For chest scans, the k factor reported in our study is consistent with data from others. Dougeni et al. [31] utilized thermoluminescent dosimeters (TLD) to measure dose received by four pediatric anthropomorphic phantoms representing ages 0, 5, 10 and 15 years old. Our results were within 12% of those results as shown in Fig. 1. Our results are further generally consistent with earlier work by Alessio and Phillips [40] but with additional provisions in the current study for both patient age and size to be independent input parameters. This was made possible by the variability in the atlas of the patient models deployed in the study. In terms of effective dose comparisons, we again acknowledge that effective dose estimated in this study does not follow the ICRP definition [14] based on a hermaphrodite reference phantom. In fact, the concept is stated as being only applicable to assess radiation burden to radiation workers. However, current medical literature and guidelines frequently use effective dose to state the radiation dose to a patient [43]. This use is primarily due to the lack of a better existing metric to compare individual radiation burdens across imaging modalities or with background exposures.

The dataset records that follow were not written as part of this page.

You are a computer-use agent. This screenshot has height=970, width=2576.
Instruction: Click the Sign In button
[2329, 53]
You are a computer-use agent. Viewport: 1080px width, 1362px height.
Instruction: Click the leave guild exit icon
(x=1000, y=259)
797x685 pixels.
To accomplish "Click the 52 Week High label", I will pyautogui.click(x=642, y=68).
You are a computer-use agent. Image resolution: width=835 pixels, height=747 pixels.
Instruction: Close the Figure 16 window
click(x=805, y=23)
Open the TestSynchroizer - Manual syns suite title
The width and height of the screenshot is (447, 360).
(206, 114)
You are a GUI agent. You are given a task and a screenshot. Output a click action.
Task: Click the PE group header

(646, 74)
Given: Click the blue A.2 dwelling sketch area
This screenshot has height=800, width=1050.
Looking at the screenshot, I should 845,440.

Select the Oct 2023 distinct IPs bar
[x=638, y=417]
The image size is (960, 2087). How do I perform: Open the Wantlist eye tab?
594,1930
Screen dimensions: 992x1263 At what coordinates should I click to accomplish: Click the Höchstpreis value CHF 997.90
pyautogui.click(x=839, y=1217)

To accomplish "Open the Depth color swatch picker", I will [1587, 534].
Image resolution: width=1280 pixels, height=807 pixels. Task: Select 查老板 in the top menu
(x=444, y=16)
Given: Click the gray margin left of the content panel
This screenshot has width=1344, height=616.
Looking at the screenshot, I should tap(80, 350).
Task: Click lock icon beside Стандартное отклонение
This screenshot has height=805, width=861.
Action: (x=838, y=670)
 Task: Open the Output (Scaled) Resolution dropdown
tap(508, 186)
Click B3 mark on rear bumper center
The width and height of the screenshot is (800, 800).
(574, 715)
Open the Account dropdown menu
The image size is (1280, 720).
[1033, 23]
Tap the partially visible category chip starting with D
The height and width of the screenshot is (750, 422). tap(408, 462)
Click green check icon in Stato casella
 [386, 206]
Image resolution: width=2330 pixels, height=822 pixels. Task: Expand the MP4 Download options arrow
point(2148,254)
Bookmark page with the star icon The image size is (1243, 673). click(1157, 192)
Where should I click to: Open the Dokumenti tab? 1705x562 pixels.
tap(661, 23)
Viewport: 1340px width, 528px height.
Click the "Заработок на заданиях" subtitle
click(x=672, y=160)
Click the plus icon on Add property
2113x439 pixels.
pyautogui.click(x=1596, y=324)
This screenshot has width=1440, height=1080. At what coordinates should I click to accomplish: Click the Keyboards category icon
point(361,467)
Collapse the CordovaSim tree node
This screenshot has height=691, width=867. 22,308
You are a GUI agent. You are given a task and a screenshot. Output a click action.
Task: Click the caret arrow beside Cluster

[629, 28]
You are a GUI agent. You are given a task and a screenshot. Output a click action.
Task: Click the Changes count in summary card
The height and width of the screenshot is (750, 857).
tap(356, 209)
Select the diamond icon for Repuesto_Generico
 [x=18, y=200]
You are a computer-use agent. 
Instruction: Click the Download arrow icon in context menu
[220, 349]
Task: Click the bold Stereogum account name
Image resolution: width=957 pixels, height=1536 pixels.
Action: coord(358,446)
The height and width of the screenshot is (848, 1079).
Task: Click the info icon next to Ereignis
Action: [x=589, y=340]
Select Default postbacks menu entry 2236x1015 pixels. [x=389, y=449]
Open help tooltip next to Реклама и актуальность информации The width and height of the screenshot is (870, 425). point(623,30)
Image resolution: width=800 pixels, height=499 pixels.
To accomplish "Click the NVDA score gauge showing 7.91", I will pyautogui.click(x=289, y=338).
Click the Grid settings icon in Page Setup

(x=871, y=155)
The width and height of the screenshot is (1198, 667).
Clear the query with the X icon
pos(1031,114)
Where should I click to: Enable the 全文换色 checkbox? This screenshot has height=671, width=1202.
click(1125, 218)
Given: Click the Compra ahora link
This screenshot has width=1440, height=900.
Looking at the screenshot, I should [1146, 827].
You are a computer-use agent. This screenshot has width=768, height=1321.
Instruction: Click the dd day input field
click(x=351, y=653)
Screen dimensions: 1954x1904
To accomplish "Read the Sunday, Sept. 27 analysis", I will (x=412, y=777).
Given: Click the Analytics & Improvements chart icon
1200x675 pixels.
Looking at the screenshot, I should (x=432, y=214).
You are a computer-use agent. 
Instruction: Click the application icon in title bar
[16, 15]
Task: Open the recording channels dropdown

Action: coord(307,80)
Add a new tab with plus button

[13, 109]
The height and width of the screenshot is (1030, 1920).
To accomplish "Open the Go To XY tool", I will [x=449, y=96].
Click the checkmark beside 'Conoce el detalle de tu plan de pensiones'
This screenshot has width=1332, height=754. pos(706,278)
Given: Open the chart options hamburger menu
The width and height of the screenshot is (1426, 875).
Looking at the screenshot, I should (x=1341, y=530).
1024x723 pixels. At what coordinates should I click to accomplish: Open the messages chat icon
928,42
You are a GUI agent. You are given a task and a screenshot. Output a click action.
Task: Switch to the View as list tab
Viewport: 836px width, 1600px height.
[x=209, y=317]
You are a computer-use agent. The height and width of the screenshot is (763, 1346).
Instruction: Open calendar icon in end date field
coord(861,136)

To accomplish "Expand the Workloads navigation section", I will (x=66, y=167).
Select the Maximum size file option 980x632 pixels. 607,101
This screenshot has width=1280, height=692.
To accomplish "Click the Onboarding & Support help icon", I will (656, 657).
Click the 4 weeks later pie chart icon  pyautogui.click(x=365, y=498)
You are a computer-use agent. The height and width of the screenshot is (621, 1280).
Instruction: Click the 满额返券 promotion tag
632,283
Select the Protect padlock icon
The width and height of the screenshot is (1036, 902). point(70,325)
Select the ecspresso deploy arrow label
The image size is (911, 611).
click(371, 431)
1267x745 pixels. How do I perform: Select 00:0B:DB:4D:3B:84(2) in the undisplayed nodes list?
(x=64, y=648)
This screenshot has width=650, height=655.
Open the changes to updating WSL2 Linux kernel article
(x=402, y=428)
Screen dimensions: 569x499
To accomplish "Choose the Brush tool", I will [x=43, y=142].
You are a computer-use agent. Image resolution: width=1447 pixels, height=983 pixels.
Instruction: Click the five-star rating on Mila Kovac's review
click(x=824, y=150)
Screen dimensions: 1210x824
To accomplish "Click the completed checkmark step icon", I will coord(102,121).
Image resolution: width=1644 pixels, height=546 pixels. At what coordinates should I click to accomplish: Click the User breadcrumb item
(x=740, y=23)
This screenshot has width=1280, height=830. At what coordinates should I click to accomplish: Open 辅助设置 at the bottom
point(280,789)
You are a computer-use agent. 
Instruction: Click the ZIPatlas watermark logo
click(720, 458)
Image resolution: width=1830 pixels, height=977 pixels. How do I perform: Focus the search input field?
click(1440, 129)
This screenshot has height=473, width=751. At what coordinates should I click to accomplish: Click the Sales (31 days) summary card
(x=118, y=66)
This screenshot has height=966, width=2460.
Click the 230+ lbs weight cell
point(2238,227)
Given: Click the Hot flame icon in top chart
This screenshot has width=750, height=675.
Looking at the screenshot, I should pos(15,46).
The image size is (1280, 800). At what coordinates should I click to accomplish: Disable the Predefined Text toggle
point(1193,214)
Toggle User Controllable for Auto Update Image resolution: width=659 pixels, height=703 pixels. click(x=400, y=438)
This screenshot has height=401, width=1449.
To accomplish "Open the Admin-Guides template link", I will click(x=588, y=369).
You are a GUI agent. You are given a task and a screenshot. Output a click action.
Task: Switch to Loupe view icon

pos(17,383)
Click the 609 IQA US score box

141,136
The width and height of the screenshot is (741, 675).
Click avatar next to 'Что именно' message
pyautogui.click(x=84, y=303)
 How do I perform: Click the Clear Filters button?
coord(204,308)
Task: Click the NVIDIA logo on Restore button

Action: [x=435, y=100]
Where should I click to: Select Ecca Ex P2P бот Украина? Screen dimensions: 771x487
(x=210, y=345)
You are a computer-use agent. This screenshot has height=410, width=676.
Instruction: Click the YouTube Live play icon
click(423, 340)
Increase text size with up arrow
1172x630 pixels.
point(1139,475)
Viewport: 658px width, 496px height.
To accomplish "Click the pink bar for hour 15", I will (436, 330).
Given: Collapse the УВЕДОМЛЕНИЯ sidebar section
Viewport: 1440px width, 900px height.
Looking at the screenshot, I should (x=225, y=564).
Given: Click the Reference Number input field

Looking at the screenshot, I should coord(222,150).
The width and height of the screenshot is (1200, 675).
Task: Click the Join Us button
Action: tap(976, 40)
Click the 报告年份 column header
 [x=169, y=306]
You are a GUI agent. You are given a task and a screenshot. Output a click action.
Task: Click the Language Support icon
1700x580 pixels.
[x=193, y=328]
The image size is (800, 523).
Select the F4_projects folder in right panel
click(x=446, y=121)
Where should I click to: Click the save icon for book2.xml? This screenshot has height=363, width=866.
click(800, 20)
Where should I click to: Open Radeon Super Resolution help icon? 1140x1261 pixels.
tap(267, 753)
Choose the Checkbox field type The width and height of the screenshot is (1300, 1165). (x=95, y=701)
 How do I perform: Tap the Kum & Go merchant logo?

Certain limitations of this study are noted. While these data are generalized to two widely used CT systems and representative protocols, their applicability to other systems and varying protocols (and kVp) would require verification. The study further included only body protocols. The investigation could be extended to other examinations including those of extremities, brain or cervical spine. The risk model used was based on lifetime attributable risk of cancer incidence, not mortality. Mortality-based risk requires additional information and conversion factors. This study also pertained only to estimates/indices for dose and risk of CT exams and not their benefit [44], a topic that requires a thorough methodology and study of its own.

Conclusion

In this study, we implemented whole-body radiation risk metrics for pediatric chest and abdominopelvic CT scans. These metrics, when normalized by DLP, show a strong exponential relationship with patient characteristic (age and size), with small differences between the two scanner models. The reported correlation relationships can be used to more efficiently and accurately characterize risk when needed in clinical practice for pediatric body CT. The methodology also provides a perspective more closely aligned with risk than current CT dose metrics for dose optimization and protocol design.